- **Page**
• • • •

In fact, most of my awareness of the horrible events that took place in Nazi death camps is comfortably limited to photos, university history class, the Diary of Anne Frank, and a scattering of other stories along the way.
What I do know well is human nature. I've studied it, analyzed it, read about it, questioned it, and absorbed it for a few decades now. In this article, I'll be discussing how everyday people like you and I allowed the Holocaust not only to happen, but to do so with little resistance. I'll describe what made some people passionately embrace Hitler's attempt to eradicate an entire culture of people, and most notably, the heroes who fought against his horrors and how.
I found myself confused when trying to understand more. So many things were happening at once in Nazi Germany, and unraveling the complex events is no simple task! For this reason, I'm writing this as a story that is simplified. I'm leaving out many names, dates, and events in order to tell a story that should brand important lessons upon our awareness.
It's been said that if we do not learn from the past, we are doomed to repeat it. I believe this is true, whether we're talking about a person's love life or global social and political issues. In recent years, the Holocaust and Nazi concentration camps have been resurrected as comparison to political events in the U.S. Are they accurate? Could history repeat itself? You'll have to decide for yourself.
What Do You Know?
How familiar are you with events that led up to the Holocaust?
How Did Hitler Rise to Power?
The story of the Holocaust and Adolph Hitler's role in bringing about the greatest tragedy of the 20th century started long before the world saw Hitler's rise to power. To understand it, it's important to recognize important facts about the way World War I ended.
Although wartime has traditionally boosted a country's economy by ensuring manufacturing will provide the supplies needed for the war, losing can have quite the opposite effect. Germany's experience highlights this exquisitely well. At the conclusion of World War I, Germany was forced to pay reparations to France and Great Britain - an equivalent of about $64 billion in today's U.S. dollars - based on the premise that the terrible war was entirely Germany's fault. (This amount was later reduced.)
Worse, the Treaty of Versailles rubbed salt in the wound of Germany's humiliating defeat despite controversy about its unfairness:
- Germany surrendered about 13% of its territory, including about seven million taxpayers and the companies that employed them.
- Germany surrendered all of its foreign possessions.
- The size of the German army was severely restricted.
- German shipping was limited.

• • • •

- **Dataset records**
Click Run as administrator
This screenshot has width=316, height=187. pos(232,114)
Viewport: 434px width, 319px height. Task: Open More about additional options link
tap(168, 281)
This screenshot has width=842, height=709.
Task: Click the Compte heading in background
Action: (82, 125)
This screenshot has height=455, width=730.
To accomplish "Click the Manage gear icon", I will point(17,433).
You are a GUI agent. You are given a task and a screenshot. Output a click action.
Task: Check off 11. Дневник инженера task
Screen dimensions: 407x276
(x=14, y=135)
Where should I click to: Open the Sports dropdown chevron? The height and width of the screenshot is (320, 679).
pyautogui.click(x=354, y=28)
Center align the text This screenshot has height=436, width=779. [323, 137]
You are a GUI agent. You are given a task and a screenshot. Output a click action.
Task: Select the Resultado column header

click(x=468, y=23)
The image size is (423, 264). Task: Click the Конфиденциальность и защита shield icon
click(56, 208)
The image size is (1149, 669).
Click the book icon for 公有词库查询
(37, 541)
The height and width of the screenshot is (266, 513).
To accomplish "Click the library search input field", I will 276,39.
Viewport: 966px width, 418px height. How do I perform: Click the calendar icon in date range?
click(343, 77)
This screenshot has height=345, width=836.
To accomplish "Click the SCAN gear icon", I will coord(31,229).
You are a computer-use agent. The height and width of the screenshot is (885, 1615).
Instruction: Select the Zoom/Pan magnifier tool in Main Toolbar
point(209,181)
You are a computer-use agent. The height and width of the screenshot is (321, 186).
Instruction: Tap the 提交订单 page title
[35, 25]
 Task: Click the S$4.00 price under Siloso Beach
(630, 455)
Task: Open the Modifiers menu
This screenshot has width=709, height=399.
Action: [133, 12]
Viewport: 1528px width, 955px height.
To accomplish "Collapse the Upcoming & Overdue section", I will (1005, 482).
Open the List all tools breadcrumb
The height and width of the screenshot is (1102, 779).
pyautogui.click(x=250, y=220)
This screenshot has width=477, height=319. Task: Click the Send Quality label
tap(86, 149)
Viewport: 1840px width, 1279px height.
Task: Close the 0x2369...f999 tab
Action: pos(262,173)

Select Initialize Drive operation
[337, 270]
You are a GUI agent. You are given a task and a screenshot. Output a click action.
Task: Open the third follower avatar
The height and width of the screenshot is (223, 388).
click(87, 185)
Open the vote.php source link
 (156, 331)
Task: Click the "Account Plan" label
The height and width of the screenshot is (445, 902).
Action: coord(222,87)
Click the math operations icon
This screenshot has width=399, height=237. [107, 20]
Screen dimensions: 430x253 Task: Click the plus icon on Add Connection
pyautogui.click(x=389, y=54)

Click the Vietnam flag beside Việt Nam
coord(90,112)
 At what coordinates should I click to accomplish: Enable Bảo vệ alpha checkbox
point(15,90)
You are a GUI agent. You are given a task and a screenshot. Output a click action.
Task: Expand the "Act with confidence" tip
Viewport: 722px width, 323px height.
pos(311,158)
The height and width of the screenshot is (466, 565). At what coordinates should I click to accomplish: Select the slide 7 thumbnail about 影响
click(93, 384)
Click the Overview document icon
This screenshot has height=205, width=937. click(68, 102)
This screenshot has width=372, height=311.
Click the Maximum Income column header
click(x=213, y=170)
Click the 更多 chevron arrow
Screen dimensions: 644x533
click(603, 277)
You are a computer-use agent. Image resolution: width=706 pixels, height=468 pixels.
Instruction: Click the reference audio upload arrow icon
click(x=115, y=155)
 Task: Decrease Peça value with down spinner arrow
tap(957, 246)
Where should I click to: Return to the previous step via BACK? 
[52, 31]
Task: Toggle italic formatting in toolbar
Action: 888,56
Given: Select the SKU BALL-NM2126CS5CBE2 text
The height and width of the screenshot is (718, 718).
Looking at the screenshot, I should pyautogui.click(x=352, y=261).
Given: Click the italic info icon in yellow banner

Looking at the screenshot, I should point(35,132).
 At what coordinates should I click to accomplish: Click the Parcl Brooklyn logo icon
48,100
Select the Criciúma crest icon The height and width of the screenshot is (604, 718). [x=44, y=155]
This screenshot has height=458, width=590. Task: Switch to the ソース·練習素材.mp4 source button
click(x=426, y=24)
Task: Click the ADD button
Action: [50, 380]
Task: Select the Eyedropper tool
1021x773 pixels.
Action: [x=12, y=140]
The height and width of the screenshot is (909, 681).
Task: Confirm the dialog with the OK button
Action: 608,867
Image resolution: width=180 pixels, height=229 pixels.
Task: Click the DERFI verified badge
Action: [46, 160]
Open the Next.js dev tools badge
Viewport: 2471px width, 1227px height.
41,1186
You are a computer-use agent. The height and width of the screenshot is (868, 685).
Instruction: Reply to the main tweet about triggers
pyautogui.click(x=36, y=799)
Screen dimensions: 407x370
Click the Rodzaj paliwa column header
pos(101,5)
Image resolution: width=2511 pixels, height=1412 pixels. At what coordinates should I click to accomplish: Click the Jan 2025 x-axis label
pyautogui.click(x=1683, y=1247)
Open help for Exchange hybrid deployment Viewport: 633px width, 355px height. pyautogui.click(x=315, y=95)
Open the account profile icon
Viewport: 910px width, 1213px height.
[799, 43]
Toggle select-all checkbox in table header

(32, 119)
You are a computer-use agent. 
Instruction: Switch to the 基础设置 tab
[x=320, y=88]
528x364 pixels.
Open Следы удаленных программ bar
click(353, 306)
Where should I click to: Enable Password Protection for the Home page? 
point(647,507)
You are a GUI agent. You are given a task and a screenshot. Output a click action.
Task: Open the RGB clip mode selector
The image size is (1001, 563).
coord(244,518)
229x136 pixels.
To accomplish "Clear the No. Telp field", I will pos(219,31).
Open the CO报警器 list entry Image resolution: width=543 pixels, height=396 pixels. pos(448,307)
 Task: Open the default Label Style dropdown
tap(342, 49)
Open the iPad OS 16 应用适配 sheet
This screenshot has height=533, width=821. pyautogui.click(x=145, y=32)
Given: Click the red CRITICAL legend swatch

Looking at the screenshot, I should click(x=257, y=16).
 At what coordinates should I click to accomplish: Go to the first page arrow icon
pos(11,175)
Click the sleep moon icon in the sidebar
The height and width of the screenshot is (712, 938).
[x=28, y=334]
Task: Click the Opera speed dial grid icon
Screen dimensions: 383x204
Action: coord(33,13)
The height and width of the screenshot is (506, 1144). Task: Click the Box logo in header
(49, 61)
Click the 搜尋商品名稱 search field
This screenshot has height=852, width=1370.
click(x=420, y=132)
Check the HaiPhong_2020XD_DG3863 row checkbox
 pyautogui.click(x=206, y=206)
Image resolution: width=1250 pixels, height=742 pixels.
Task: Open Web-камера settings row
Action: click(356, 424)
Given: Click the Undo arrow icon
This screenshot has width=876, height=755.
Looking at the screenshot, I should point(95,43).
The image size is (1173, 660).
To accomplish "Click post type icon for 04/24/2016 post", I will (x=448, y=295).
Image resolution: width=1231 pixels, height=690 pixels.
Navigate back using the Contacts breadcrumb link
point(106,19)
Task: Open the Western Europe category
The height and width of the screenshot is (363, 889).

• • • •

- **What you are asked to do**
Please resume the article on the Holocaust and Hitler's rise to power, continuing on from its last sentence.

- **Reply**
These events demoralized German citizens and disrupted the government's ability to maintain its budget. Although Germany tried to keep people working by spending on projects designed to keep people working and tax revenues coming in, about 40% of all government spending went toward interest due on reparation loans. Unemployment continued to rise. Tax revenues fell off. Germany's trade was severely restricted, and the country experienced hyper-inflation.
Let's make this a little more real for a moment:
Imagine how your life would be different if you took a 15% pay cut at work just as you suddenly got forced to turn over almost half of your remaining pay to pay interest on a loan without actually reducing the loan. Would you be angry? Of course you would be! But now, just to keep things even more interesting, imagine that the price of... everything... doubled a few months later.
How would you feel when someone offers you a....
Hitler represented a second chance. He pledged hope for people who had been branded terrorists by the rest of the world. People who had been driven into poverty, who had lost family members to a war and then took the blame for it, and who were desperate for relief.
Perhaps you can imagine it. Adolph Hitler wasn't even a German when he fought in the German army after getting special permission to enlist. His own return from the war was plagued with challenges as he struggled without friends or family support, and no job.
To the unhappy populace, he must have seemed a hero when he rose within the German Worker's Party to become an education officer - a public political speaker. After all, he was a soldier, returning from a war that had landed him in the same intolerable conditions they faced on a daily basis.
How would you react to this speech, offered with English subtitles, if you'd been through fifteen years of financial hardship?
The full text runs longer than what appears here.